**TASK PROMPT**
When you reach the line containing "You are a GUI" in the data below, begin returning lines exactly as written, and stop once the line containing "네팔·티베트 대홍수 나흘째…682명 사망·3000명 실종(종합) (74, 64)" has been returned.

Records from a collection
————

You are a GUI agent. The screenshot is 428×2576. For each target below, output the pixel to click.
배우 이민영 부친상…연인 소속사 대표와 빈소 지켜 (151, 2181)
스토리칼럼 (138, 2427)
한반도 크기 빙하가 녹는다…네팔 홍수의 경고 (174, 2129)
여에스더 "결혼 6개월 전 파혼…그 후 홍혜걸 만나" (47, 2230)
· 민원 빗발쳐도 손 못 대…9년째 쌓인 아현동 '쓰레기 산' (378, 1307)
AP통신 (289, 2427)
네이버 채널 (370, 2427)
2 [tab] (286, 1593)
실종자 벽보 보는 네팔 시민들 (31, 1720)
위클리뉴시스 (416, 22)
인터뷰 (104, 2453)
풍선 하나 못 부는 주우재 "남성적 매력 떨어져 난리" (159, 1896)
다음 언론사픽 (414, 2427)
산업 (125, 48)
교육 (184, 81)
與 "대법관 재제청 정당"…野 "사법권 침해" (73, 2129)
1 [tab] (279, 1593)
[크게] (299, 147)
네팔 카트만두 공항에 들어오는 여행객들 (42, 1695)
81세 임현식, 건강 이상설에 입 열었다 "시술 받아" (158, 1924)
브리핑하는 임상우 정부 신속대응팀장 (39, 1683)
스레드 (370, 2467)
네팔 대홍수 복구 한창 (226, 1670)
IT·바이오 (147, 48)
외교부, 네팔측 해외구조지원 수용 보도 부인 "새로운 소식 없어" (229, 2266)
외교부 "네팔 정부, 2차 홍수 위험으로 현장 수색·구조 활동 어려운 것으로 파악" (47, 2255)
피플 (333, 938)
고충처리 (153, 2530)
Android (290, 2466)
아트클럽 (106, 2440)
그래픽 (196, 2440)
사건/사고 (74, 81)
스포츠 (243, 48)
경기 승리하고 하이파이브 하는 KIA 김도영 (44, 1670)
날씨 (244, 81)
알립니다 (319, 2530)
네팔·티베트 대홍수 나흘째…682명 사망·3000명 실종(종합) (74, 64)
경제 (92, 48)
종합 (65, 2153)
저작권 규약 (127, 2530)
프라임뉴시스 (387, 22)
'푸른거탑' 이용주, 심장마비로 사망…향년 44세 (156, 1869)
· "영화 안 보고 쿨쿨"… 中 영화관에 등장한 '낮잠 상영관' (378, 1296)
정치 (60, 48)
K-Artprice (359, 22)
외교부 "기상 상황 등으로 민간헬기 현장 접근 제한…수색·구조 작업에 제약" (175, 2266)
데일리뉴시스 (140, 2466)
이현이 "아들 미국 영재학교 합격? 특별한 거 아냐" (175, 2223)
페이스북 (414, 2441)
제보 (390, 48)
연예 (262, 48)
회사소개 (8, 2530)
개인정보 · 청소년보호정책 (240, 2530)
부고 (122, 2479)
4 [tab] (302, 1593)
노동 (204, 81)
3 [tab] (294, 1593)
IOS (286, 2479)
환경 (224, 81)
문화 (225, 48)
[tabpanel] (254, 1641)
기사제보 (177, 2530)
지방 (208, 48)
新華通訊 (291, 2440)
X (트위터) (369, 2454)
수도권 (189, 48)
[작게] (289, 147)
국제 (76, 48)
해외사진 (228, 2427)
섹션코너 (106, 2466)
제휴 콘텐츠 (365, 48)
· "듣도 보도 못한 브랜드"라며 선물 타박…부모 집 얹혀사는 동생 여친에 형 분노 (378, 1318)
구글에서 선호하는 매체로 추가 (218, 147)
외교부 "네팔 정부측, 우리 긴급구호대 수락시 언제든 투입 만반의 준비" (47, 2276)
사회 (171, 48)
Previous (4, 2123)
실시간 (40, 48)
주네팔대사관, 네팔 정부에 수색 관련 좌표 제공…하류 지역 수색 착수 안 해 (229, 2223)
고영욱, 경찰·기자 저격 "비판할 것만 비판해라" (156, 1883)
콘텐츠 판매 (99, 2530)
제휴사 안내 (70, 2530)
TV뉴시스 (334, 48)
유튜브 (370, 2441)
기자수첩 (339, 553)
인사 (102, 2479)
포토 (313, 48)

————

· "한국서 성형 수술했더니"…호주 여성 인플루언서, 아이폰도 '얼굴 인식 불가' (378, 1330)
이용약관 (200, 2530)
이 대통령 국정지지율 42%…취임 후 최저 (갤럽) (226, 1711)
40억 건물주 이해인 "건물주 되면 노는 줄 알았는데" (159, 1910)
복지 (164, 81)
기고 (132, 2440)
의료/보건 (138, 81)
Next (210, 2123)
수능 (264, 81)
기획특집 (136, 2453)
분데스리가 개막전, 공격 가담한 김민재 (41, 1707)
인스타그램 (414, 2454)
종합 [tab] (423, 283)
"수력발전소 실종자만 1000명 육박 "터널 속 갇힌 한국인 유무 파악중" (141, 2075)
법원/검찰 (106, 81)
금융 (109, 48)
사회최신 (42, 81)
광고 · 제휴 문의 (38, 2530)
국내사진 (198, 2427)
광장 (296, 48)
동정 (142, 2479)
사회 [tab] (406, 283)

————

**ANSWER TO THIS EXERCISE**
You are a GUI agent. The screenshot is 428×2576. For each target below, output the pixel to click.
배우 이민영 부친상…연인 소속사 대표와 빈소 지켜 (151, 2181)
스토리칼럼 (138, 2427)
한반도 크기 빙하가 녹는다…네팔 홍수의 경고 (174, 2129)
여에스더 "결혼 6개월 전 파혼…그 후 홍혜걸 만나" (47, 2230)
· 민원 빗발쳐도 손 못 대…9년째 쌓인 아현동 '쓰레기 산' (378, 1307)
AP통신 (289, 2427)
네이버 채널 (370, 2427)
2 [tab] (286, 1593)
실종자 벽보 보는 네팔 시민들 (31, 1720)
위클리뉴시스 (416, 22)
인터뷰 (104, 2453)
풍선 하나 못 부는 주우재 "남성적 매력 떨어져 난리" (159, 1896)
다음 언론사픽 (414, 2427)
산업 (125, 48)
교육 (184, 81)
與 "대법관 재제청 정당"…野 "사법권 침해" (73, 2129)
1 [tab] (279, 1593)
[크게] (299, 147)
네팔 카트만두 공항에 들어오는 여행객들 (42, 1695)
81세 임현식, 건강 이상설에 입 열었다 "시술 받아" (158, 1924)
브리핑하는 임상우 정부 신속대응팀장 (39, 1683)
스레드 (370, 2467)
네팔 대홍수 복구 한창 (226, 1670)
IT·바이오 (147, 48)
외교부, 네팔측 해외구조지원 수용 보도 부인 "새로운 소식 없어" (229, 2266)
외교부 "네팔 정부, 2차 홍수 위험으로 현장 수색·구조 활동 어려운 것으로 파악" (47, 2255)
피플 (333, 938)
고충처리 (153, 2530)
Android (290, 2466)
아트클럽 (106, 2440)
그래픽 (196, 2440)
사건/사고 (74, 81)
스포츠 (243, 48)
경기 승리하고 하이파이브 하는 KIA 김도영 (44, 1670)
날씨 (244, 81)
알립니다 (319, 2530)
네팔·티베트 대홍수 나흘째…682명 사망·3000명 실종(종합) (74, 64)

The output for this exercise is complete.